→ **Task instructions**: Put the entries below into a two-column CSV with the header "prompt" and "answer". Write one row per entry, holding its text and its answer, each in a quoted field with line breaks replaced by spaces, and omit the pictures.

→ **Supplied records**:
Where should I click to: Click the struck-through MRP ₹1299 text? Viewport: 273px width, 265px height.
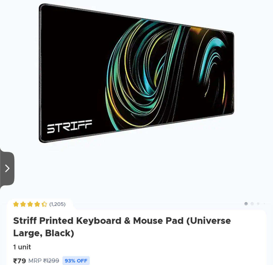tap(44, 261)
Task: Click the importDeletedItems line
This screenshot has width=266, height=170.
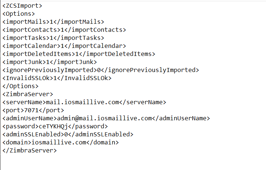Action: tap(79, 54)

→ **Answer to the problem**:
prompt,answer
"Where should I click to: Click the struck-through MRP ₹1299 text? Viewport: 273px width, 265px height.","tap(44, 261)"
"Task: Click the importDeletedItems line This screenshot has width=266, height=170.","Action: tap(79, 54)"